According to Planning Department documents, at least 25 of the bike plans are either for the west side of town or significantly affect vehicle access to the west side of town. Kirkham Street is slated for two bike lanes, which become sharrow lanes at certain parts, running from Ninth Avenue all the way out to the Great Highway. The lanes will come at the expense of 30 parking spaces, which will be removed to make room. John F. Kennedy Drive through Golden Gate Park will also be getting a pair of bike lanes, as will Seventh, Ocean and Phelan avenues and Sagamore Street.
But from the Draft EIR comes a potential source of trouble, in the form of legal action, lurking in two projects that, while not in the west side specifically, are main arteries for traffic flow to and from the west side.
In the Portola Drive area, one option would eliminate a left turn lane from Clipper Street onto Portola Drive, while creating a bike left-turn lane, and another would eliminate a lane connecting Laguna Honda Boulevard and southbound traffic with Dewey Boulevard so it could be converted into two bicycle lanes, one of them a left turn lane.
On Masonic Avenue, between Geary Boulevard and Fell Street, one option removes a through traffic lane in both directions but adds a left-turn lane in the middle and has a small section coming off of Geary Blvd. dedicated to a bike lane but not much more. Two other plans also eliminate a lane in both directions on Masonic Avenue, however, in one option, two lanes, going in each direction, are created for bikes to share with buses, while about 95 parking spaces along Masonic Avenue will be removed.
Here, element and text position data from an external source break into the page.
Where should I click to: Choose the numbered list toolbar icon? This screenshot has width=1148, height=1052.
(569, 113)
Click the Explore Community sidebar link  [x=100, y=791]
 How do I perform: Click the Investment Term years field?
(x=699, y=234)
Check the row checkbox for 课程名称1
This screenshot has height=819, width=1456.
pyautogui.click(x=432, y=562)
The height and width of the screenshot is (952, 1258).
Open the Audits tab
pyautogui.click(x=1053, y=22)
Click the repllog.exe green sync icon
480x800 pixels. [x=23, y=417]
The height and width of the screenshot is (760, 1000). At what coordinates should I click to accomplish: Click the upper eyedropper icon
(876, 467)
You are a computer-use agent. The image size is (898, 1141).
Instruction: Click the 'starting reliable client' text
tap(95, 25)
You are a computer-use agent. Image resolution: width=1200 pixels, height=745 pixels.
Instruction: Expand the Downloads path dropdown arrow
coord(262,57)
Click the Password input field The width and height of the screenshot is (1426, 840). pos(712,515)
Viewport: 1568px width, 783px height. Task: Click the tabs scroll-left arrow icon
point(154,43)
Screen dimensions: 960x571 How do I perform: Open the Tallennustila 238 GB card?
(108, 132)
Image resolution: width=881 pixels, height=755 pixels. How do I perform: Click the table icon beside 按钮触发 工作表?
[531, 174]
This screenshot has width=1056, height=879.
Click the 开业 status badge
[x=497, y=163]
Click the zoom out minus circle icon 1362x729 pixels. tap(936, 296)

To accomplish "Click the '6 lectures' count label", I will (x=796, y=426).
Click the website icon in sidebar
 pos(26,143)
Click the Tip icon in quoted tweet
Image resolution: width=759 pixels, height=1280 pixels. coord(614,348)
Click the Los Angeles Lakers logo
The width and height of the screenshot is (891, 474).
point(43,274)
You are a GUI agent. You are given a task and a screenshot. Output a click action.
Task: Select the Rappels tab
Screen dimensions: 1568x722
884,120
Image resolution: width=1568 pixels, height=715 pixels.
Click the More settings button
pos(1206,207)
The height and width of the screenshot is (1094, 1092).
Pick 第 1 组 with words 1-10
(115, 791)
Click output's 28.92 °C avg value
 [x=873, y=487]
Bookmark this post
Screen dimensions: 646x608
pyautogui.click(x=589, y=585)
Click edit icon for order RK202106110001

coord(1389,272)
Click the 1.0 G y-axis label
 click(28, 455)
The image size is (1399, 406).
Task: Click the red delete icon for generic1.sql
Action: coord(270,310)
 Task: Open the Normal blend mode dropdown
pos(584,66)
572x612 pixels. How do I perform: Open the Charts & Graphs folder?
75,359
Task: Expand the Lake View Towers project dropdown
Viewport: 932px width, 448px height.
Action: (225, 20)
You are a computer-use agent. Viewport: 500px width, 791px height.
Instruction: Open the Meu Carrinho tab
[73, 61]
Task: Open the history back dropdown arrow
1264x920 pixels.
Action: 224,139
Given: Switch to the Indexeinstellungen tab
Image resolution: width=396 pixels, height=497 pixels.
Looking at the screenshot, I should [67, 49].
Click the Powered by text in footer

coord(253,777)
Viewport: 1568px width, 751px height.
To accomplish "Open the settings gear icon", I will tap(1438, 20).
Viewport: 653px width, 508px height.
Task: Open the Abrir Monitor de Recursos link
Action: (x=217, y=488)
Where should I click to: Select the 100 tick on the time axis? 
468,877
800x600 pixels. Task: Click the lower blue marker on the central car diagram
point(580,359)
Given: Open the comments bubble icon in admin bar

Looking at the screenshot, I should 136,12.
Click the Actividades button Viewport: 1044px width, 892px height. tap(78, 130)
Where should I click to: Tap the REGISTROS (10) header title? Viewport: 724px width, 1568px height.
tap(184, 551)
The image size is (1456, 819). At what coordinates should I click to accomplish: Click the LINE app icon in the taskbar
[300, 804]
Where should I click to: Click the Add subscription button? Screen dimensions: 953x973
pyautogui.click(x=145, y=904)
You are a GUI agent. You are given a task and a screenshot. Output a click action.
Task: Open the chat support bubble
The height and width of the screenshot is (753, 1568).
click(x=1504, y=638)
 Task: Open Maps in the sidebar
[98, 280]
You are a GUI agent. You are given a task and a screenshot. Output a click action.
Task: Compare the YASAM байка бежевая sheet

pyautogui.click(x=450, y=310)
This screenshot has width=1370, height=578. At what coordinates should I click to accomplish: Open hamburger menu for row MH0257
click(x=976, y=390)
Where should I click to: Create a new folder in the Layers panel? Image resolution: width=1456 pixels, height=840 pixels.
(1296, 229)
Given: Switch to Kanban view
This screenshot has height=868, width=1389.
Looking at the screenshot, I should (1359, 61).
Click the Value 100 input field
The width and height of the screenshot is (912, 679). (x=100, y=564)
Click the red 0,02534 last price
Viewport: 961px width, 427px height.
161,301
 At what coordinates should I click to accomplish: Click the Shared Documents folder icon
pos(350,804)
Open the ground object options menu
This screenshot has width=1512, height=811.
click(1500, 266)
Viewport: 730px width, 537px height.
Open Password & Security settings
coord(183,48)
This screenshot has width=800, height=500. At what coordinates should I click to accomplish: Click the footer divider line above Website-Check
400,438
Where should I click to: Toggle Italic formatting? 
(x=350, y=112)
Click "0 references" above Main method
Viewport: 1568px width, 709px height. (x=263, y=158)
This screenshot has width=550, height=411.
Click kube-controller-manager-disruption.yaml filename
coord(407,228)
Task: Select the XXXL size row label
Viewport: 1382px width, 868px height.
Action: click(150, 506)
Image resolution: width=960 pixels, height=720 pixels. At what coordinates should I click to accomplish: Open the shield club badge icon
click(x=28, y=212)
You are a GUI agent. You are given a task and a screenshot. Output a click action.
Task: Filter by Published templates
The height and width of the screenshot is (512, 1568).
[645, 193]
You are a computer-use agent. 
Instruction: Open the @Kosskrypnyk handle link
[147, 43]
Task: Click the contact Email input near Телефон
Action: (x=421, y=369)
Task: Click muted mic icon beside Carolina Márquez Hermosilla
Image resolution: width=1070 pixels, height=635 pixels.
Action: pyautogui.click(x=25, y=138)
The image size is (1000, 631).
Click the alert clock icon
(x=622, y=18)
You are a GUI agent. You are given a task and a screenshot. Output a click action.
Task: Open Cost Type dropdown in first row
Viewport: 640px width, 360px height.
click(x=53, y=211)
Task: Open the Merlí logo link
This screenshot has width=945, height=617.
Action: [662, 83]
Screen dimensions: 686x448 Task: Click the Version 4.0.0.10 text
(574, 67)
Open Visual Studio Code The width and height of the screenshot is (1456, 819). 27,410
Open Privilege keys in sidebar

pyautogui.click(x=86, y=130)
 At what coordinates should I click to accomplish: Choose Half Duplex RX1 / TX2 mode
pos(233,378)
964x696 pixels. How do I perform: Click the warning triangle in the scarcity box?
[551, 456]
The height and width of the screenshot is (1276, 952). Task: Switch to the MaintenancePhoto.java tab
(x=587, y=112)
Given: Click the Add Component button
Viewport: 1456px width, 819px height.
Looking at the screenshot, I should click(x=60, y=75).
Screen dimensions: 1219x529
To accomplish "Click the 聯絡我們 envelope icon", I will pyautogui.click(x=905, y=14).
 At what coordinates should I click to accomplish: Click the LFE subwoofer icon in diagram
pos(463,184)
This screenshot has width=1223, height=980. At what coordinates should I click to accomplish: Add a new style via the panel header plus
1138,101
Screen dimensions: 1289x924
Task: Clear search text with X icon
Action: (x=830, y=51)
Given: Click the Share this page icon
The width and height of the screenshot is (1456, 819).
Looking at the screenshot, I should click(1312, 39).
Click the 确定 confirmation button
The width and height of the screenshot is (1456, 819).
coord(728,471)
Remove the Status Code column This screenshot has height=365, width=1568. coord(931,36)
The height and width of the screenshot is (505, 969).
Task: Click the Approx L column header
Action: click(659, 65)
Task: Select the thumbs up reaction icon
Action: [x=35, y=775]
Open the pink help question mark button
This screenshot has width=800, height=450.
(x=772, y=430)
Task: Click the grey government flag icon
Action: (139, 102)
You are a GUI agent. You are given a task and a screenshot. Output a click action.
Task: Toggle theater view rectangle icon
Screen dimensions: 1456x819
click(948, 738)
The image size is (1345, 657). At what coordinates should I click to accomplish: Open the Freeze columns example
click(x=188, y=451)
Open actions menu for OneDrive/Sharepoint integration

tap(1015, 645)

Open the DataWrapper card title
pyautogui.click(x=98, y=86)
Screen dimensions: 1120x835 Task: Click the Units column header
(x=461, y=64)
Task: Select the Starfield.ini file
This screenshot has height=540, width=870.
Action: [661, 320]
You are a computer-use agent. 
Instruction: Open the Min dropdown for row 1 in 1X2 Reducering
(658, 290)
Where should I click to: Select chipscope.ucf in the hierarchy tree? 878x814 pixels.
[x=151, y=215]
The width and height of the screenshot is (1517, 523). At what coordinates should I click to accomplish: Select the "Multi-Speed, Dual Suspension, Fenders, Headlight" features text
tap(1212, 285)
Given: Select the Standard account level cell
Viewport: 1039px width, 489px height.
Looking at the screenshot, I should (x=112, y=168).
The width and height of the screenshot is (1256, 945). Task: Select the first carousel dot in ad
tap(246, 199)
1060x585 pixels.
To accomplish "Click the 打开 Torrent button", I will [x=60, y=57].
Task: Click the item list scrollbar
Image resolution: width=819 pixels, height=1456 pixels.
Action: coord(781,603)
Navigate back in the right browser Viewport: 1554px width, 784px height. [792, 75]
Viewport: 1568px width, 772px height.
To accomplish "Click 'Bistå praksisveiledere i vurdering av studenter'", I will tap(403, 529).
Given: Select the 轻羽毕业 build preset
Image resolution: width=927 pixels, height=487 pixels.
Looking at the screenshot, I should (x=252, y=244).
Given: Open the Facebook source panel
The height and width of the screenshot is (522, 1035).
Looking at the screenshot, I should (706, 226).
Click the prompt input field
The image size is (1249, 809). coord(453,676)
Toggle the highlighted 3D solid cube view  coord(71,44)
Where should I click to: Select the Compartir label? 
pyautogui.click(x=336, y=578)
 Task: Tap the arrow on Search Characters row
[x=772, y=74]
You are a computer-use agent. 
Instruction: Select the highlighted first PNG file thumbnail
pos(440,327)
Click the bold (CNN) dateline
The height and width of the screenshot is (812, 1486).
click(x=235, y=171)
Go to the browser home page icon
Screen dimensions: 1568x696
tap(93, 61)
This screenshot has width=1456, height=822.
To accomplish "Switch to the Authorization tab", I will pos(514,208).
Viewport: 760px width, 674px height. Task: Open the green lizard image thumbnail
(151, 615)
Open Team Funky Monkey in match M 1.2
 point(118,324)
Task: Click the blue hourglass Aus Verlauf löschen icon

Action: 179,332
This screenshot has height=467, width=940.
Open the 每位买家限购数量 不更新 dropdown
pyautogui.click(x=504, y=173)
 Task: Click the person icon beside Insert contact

Another option reduces the northbound lanes to one through lane and one lane shared by bicycles and buses, from Grove Street to O'Farrell Street, while also entirely eliminating a southbound lane.
"I'm worried about the traffic lanes and parking," said Rob Anderson, a former candidate for District 5 supervisor who was also a plaintiff in a 2006 lawsuit that forced the City to complete an EIR for its bicycle plan. "The mythology in San Francisco is that parking and traffic flow doesn't have an environmental impact ... It's like bicycles are sacred objects in San Francisco."
In the Draft EIR, specifically with the Portola and Masonic portions of the plan, numerous aspects are labeled as a "significant unavoidable impacts (SUI)."
An SUI label means "if an agency decides to go ahead with the project it has to adopt a statement of overriding considerations. That's the agency's explanation of why it feels the benefits of a project outweigh the adverse affects," said Christopher Calfee, special council to the California Natural Resources Agency.
"The statement would have to be adopted when the project itself is adopted."
What an agency considers to be evidence can be challenged in court, potentially ending or at least stalling the project.
"There has to be evidence that supports those benefits," said Calfee.
Anderson said he doesn't expect anything substantially new in the EIR slated for June.
"When you take away parking spaces and traffic lanes on busy streets, you're going to impact traffic," Anderson said.